… ET SUD OUEST EN PARLE …

Il l’avait promis. Le commissaire Montaigne revient à Bordeaux, avec un serial killer et une énigme sur chaque monument historique de la ville. Un Da Vinci Code local ?.

Cherchez l’énigme. À l’écouter, on pourrait le croire. François Fuentes fait mieux qu’Harlan Coben, dit-il. Il assure être en tête de gondole dans tous les Cultura de la région. Le voilà, au pied de la Porte Cailhau à vous livrer le secret de son dernier bouquin, « mais surtout ne vendez pas la mèche ». Sachant que le premier livre de François Fuentes « Crime à Bordeaux dans un quartier chic » s’est tiré à 10 000 exemplaires, le second « Terreur à Bordeaux » pourrait faire mieux.

«Da Vinci Code» local

Vérification faite auprès de Cultura. Il semblerait que oui, Fuentes soit placé en tête de gondole « mais parce qu’il est un auteur local qui parle de Bordeaux et qu’il se vend très bien. Pour un auteur local. De là à concurrencer Harlan Coben… »
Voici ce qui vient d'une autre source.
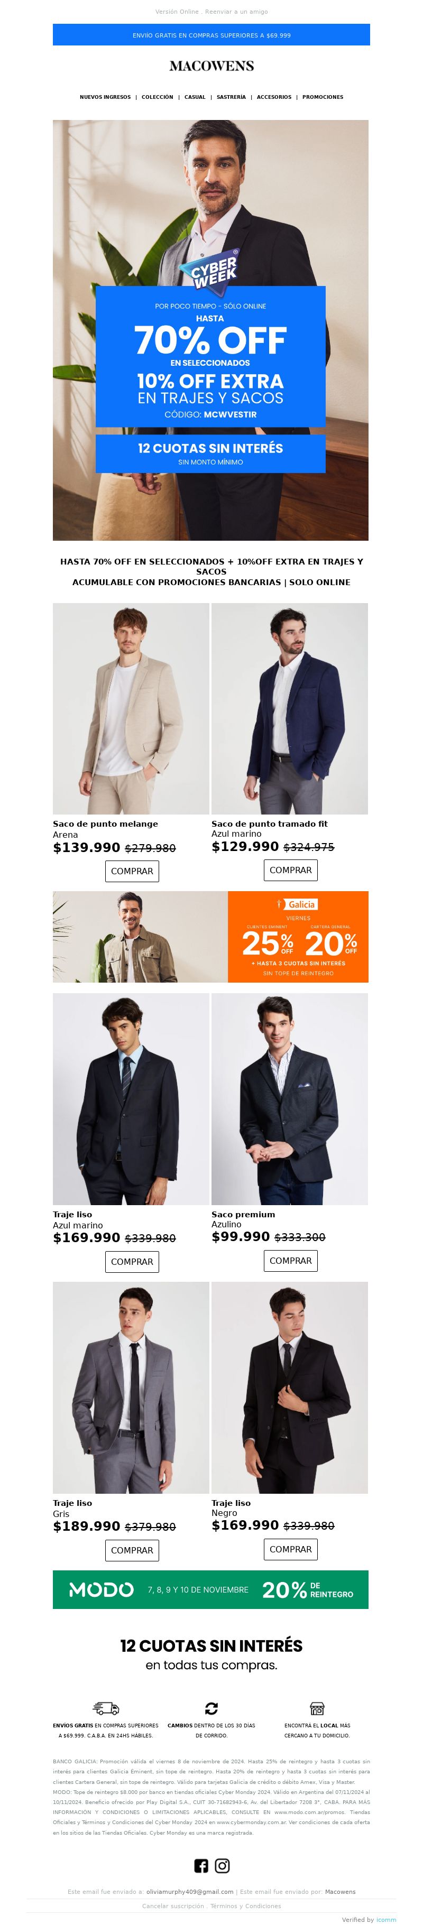Viewport: 423px width, 1924px height.
Task: Click the store locator shop icon
Action: (x=317, y=1708)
Qui est François Fuentes ? On sait qu’il est retraité d’un boulot qui l’enquiquinait. On sait qu’il a pris la poudre d’escampette avec son épouse, face à la mer, du côté de Saint-Georges-de-Didonne en Charente-Maritime, pour s’autoproclamer « écrivain de pièces de théâtre, de poésie et de polar », à 70 ans. En plus, il ne lâche rien. Il écrit, il édite, il vend, il assure la promotion, le service après-vente et il se vante aussi, tant que faire se peut. Donc « Terreur à Bordeaux » est sorti en janvier, écrit par François Fuentes, édité chez François Fuentes, vendu par lui-même. En ce moment, l’homme traverse le département pour signer son pavé, à un rythme de marathonien. Harlan Coben ni même Fred Vargas ne pourraient le suivre. En plus, toujours selon ses sources, il créé « le buzz ». « C’est vrai, je reçois des e-mails tous les jours, des gens qui veulent avoir les réponses à mes énigmes. Ils s’interrogent devant les monuments que je cite. J’ai écrit le ‘‘Da Vinci Code » bordelais. » Pas moins.
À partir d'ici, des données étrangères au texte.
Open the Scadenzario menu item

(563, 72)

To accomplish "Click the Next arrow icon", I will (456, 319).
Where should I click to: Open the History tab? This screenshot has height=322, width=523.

Tueur en série et historien

De fait, dans ce second tome des aventures du commissaire Montaigne, chef de la Criminelle à Bordeaux, tout est vrai, sauf l’histoire, en l’occurrence celle d’un tueur en série qui a l’intention de zigouiller sept personnalités en quinze jours.

Le tueur est un fin historien, un gros malin qui fait tourner le commissaire en bourrique et le conduit de la Flèche Saint-Michel, à la statue de Goya, en passant par le monument aux Girondins, la Grosse Cloche, le cimetière de la Chartreuse, autant de lieux symboliques où il laisse traîner des indices.
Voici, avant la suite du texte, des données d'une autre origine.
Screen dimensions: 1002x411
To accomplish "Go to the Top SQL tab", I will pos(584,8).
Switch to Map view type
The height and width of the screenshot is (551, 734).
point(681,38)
« Le polar est un genre qui plaît, et puis, j’ai une plume libre, non formatée. J’essaie de distraire tout en faisant passer l’humanisme dans l’esprit des lumières. » Le sens de la formule fait mouche. « En plus, je cite des cafés, des restos qui existent vraiment. Et les gens y vont, avec mon bouquin. » Alors Monsieur Fuentes, Da Vinci Code ou guide Michelin ? L’énigme reste entière. Pour le savoir, il faudra attendre le troisième tome, il est prévu pour la fin de l’année.